**THE TASK:** Leave out the pictures and retype exactly the lines from the one with "Task: Expand the Turkish language dropdown" through the end of the records.

------ SOURCE MATERIAL

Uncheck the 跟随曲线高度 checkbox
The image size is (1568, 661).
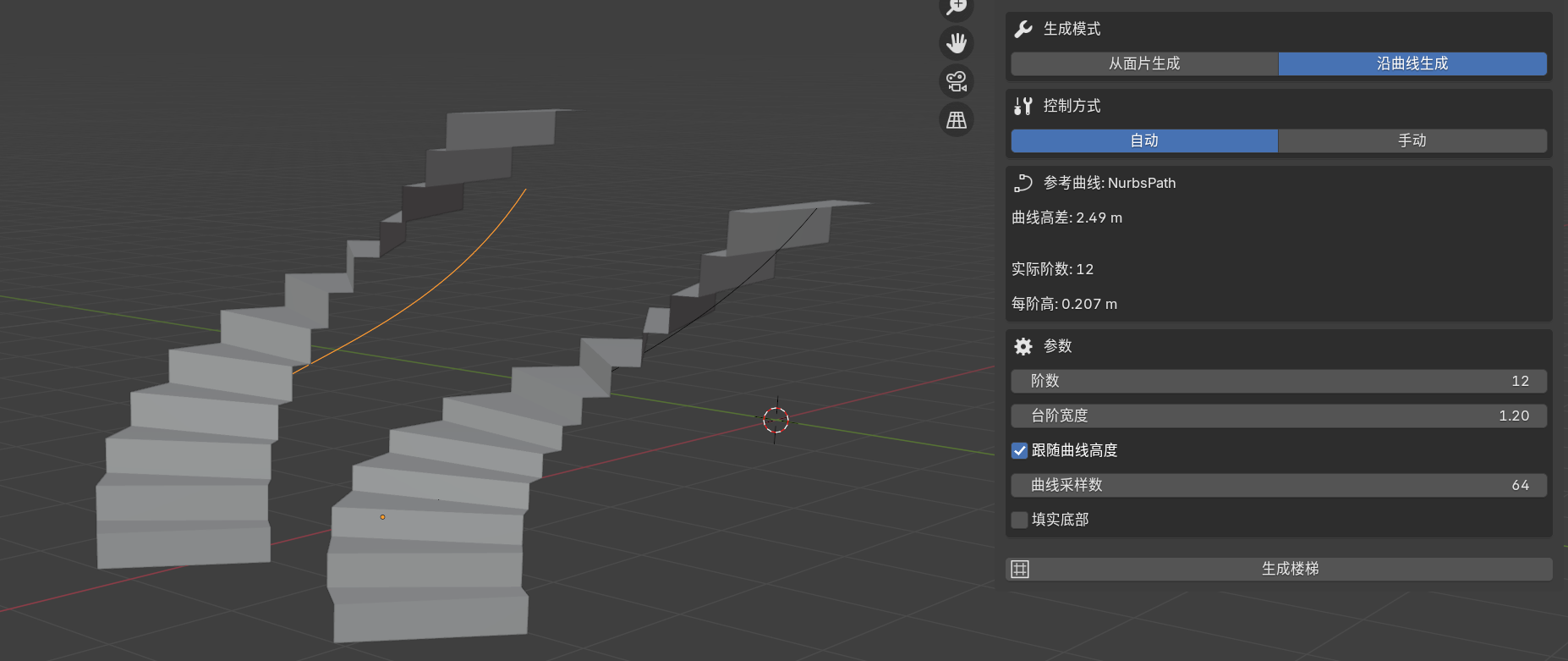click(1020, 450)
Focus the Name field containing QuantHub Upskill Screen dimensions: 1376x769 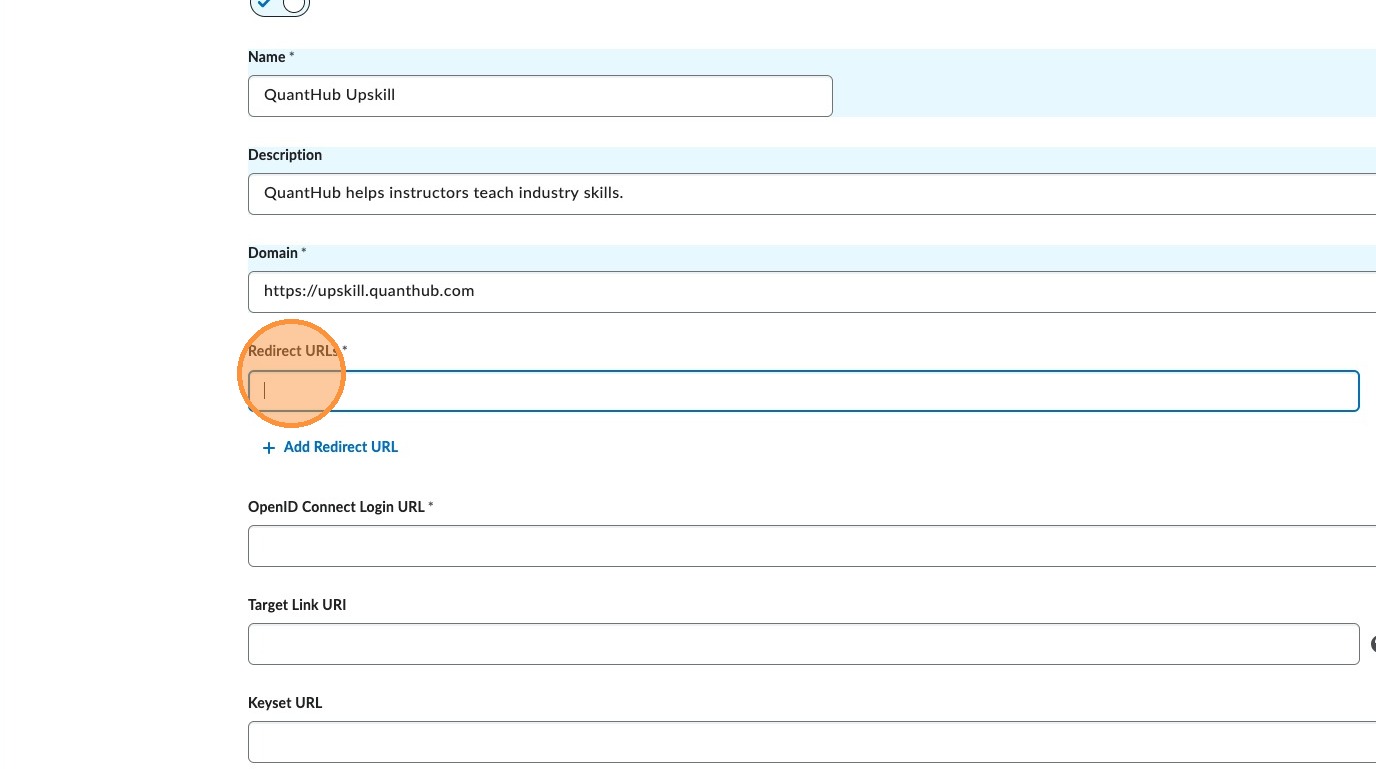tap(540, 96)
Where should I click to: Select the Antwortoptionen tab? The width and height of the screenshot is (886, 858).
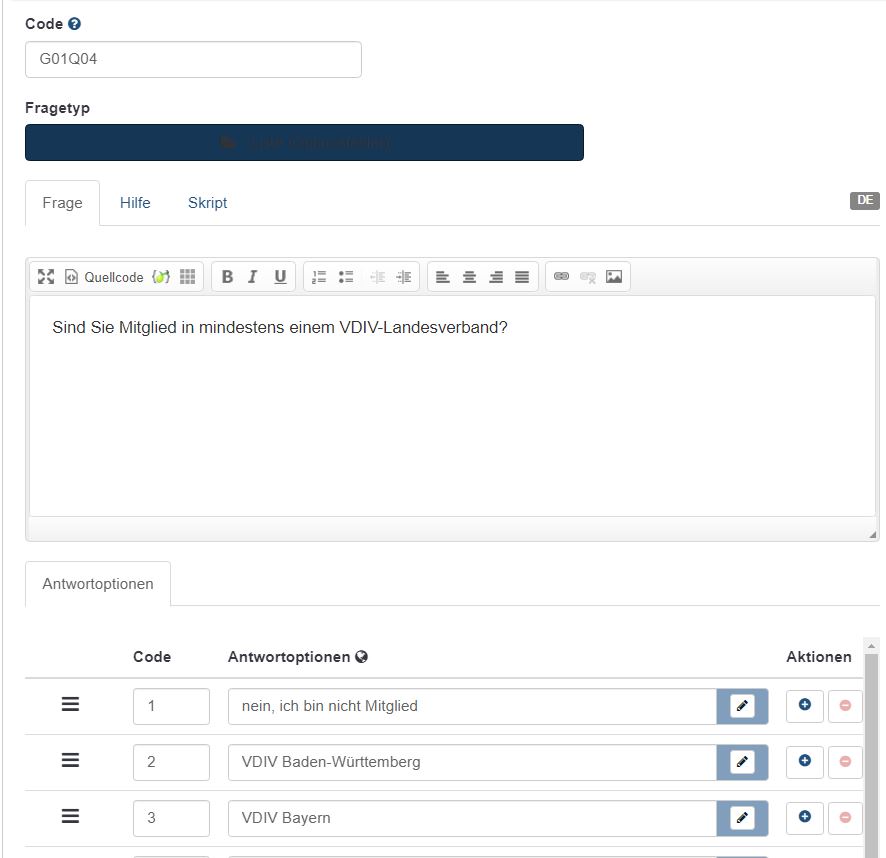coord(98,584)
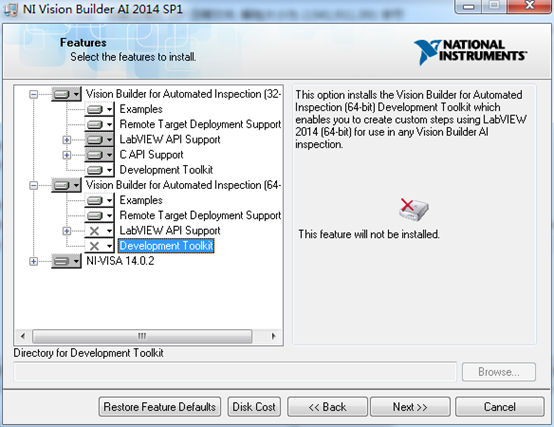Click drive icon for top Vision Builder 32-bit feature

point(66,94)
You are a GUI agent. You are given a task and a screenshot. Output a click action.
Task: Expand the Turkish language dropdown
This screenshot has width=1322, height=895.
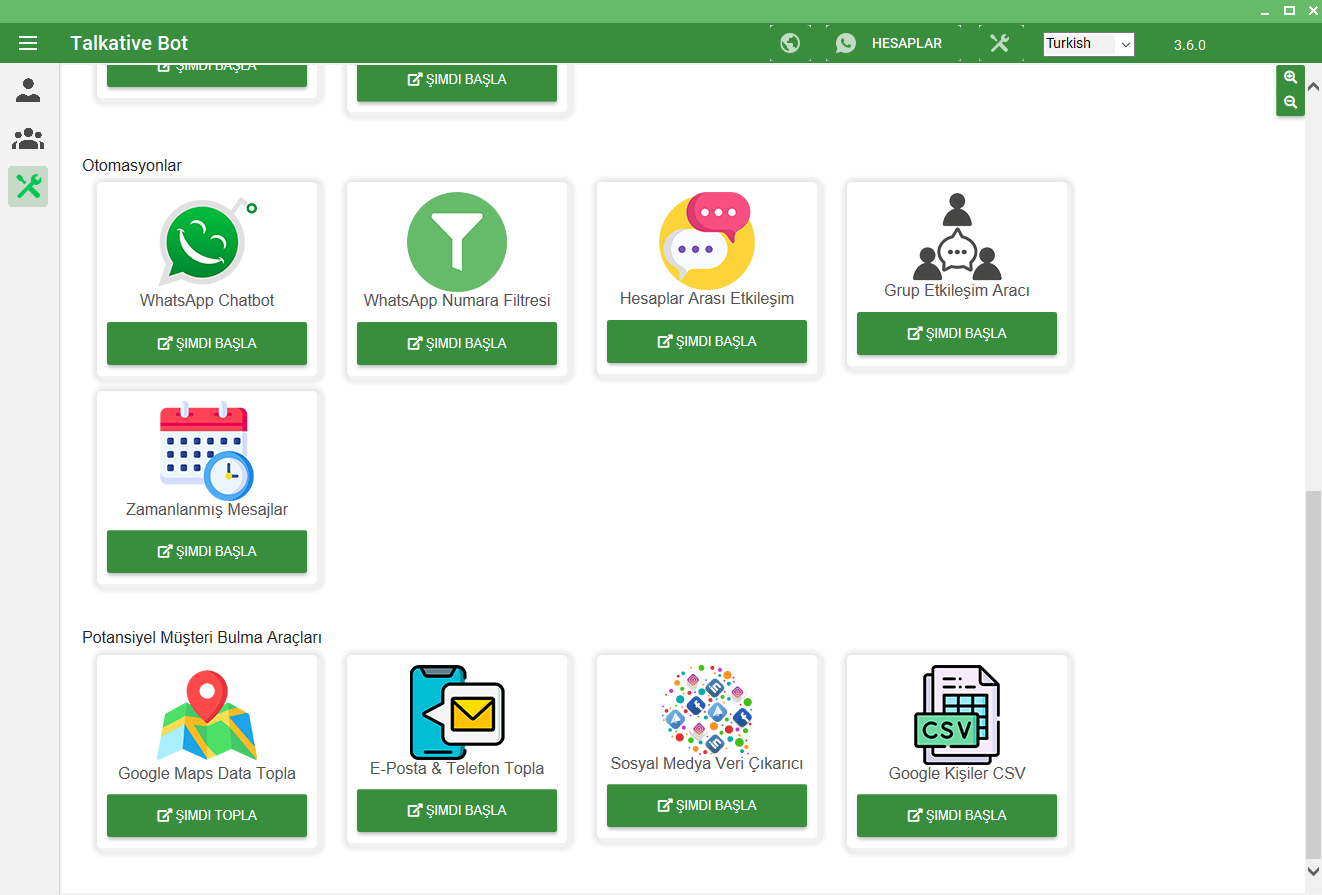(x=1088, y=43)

------------

**RESPONSE FOR THIS EXERCISE:**
Task: Expand the Turkish language dropdown
This screenshot has width=1322, height=895.
(x=1088, y=43)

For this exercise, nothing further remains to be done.